**The task**
When you reach the line with "6) ROBIDA, AUTEUR" in the data below, begin printing lines exactly, and stop once the line with "[Facebook] (108, 2332)" has been printed.

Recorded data
----------------

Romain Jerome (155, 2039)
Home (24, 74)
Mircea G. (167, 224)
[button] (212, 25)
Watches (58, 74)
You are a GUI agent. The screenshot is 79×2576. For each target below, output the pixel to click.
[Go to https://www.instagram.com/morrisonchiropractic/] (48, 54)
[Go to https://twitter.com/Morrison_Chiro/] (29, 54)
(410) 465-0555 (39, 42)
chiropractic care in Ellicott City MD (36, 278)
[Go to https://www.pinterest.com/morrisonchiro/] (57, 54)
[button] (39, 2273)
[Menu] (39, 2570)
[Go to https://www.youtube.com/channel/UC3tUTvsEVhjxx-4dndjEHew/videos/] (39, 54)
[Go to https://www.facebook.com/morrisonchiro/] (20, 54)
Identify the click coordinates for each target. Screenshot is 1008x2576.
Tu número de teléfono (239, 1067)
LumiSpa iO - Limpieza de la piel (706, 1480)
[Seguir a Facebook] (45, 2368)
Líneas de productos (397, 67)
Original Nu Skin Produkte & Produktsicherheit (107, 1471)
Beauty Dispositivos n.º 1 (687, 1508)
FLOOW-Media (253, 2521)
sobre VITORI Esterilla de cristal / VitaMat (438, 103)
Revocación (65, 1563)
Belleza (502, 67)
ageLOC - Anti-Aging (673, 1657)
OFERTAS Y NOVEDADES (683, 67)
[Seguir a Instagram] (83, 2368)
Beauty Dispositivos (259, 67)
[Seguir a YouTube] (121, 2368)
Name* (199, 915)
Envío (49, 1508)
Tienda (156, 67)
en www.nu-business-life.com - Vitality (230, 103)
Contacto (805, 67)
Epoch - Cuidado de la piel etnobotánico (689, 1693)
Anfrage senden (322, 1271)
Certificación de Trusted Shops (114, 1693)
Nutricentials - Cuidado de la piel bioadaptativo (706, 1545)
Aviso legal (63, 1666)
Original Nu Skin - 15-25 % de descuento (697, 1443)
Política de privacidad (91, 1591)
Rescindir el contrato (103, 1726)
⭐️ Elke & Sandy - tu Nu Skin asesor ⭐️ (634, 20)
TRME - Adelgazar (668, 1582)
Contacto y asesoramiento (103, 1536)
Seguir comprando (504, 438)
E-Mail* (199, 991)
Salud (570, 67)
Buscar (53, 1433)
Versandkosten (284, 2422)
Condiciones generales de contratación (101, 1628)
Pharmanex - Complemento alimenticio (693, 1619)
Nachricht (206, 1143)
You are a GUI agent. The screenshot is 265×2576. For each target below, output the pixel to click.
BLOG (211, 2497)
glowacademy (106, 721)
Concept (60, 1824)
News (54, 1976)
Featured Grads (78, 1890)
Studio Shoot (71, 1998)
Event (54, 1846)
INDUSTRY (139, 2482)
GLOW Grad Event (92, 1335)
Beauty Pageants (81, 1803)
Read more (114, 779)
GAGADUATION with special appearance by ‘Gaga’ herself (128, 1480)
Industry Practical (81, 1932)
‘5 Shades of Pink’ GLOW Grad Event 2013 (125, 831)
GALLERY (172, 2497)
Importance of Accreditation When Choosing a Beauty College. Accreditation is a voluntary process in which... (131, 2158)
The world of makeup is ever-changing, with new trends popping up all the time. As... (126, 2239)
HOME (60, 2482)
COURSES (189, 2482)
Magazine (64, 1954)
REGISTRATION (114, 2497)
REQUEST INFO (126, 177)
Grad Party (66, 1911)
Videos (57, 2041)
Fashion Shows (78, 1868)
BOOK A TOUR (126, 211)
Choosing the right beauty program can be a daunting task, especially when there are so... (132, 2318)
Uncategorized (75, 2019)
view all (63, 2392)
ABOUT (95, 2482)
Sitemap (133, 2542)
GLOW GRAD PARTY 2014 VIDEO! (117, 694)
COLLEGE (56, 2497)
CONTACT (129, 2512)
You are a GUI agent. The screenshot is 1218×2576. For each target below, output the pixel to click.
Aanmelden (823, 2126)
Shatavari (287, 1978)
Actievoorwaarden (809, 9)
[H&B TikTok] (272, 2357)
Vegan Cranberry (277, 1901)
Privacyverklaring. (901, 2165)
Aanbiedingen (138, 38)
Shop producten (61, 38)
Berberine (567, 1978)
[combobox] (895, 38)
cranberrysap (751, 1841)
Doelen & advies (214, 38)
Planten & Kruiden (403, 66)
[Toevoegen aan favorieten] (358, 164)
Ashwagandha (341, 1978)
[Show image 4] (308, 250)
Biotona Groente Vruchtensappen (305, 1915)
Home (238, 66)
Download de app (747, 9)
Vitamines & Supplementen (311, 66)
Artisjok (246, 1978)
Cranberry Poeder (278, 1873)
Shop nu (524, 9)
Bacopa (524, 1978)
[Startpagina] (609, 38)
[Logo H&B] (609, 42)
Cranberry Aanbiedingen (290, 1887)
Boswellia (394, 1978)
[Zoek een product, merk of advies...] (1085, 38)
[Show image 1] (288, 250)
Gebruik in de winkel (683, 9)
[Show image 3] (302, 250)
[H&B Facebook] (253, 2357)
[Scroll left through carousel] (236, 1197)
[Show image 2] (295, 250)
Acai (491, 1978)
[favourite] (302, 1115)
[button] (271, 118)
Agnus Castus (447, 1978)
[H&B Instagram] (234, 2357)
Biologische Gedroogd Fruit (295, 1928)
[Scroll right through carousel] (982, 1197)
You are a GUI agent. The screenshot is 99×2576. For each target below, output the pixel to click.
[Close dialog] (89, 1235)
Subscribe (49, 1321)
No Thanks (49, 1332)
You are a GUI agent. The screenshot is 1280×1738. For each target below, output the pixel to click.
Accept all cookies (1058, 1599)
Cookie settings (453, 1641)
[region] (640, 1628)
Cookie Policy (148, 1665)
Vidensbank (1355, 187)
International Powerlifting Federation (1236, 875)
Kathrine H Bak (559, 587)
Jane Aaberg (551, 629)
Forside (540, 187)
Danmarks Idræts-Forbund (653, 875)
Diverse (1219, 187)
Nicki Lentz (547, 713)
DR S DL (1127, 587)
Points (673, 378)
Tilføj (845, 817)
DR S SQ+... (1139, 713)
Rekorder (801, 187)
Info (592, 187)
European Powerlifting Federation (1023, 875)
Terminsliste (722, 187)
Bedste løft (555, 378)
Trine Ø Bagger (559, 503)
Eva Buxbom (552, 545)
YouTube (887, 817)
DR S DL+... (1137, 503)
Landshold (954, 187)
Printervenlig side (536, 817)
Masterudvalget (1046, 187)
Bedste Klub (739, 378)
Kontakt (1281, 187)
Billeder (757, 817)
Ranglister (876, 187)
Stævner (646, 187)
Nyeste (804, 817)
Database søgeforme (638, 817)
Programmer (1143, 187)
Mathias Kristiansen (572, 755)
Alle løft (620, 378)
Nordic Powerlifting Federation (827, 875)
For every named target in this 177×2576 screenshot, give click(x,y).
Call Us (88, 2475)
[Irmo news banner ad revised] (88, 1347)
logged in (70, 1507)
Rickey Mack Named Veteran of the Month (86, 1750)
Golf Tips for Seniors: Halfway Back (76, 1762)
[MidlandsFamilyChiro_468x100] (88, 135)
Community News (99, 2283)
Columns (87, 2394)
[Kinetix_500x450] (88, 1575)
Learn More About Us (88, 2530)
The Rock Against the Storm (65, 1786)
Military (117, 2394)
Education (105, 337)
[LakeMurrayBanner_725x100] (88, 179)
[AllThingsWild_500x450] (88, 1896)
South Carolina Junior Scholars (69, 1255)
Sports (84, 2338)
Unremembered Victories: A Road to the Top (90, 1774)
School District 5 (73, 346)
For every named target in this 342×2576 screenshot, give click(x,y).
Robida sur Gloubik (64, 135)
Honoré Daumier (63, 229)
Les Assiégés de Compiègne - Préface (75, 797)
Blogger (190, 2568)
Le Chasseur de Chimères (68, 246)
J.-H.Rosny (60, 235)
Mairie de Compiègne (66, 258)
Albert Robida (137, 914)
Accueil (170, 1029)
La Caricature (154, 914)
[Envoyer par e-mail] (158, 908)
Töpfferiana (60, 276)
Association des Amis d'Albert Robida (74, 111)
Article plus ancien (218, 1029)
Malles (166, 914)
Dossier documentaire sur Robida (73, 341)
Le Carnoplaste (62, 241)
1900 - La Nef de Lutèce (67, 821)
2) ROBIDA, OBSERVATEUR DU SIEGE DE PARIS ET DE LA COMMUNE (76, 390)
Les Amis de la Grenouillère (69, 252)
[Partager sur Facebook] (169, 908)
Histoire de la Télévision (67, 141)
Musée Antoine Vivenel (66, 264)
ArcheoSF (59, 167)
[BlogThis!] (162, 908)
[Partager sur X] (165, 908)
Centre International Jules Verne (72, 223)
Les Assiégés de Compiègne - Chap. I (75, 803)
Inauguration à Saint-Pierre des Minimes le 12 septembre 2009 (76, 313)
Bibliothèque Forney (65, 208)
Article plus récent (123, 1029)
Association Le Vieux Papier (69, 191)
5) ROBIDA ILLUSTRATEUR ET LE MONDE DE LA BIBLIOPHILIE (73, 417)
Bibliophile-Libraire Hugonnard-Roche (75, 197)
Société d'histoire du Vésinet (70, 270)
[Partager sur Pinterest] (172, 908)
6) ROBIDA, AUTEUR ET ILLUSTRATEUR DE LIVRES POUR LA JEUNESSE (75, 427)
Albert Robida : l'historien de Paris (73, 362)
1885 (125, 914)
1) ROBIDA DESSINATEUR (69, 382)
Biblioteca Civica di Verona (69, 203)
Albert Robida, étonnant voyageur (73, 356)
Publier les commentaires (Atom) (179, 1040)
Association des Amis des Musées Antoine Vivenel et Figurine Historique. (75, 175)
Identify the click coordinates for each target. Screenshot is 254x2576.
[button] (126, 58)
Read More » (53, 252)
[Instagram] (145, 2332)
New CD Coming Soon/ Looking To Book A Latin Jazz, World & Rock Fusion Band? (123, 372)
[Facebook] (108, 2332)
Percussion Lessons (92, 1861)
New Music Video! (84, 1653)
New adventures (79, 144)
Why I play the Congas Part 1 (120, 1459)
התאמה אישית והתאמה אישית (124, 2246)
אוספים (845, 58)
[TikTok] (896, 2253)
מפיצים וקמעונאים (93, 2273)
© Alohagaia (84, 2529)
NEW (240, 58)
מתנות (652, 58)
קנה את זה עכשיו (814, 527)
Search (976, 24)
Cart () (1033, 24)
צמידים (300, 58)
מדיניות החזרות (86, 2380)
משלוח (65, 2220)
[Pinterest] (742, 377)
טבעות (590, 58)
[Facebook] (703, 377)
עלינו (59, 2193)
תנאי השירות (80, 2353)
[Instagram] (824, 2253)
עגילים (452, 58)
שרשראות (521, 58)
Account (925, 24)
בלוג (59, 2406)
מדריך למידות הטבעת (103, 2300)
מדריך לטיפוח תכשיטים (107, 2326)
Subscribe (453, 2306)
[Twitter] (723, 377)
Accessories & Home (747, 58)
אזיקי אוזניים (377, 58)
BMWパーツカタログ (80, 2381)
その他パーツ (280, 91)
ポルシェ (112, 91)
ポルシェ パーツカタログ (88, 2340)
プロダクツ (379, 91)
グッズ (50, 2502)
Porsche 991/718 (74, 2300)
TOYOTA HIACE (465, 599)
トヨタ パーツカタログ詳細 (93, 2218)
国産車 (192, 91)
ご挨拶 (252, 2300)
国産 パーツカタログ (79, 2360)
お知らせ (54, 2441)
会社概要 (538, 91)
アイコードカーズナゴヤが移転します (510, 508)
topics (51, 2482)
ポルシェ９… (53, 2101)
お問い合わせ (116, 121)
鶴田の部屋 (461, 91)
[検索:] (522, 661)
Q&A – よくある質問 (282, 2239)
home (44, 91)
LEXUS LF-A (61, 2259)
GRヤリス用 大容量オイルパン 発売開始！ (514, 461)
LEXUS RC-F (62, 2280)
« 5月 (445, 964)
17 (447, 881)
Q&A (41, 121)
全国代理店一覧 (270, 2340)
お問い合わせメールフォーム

----------------

**Exercise response**
6) ROBIDA, AUTEUR ET ILLUSTRATEUR DE LIVRES POUR LA JEUNESSE (75, 427)
Albert Robida : l'historien de Paris (73, 362)
1885 (125, 914)
1) ROBIDA DESSINATEUR (69, 382)
Biblioteca Civica di Verona (69, 203)
Albert Robida, étonnant voyageur (73, 356)
Publier les commentaires (Atom) (179, 1040)
Association des Amis des Musées Antoine Vivenel et Figurine Historique. (75, 175)
Identify the click coordinates for each target. Screenshot is 254x2576.
[button] (126, 58)
Read More » (53, 252)
[Instagram] (145, 2332)
New CD Coming Soon/ Looking To Book A Latin Jazz, World & Rock Fusion Band? (123, 372)
[Facebook] (108, 2332)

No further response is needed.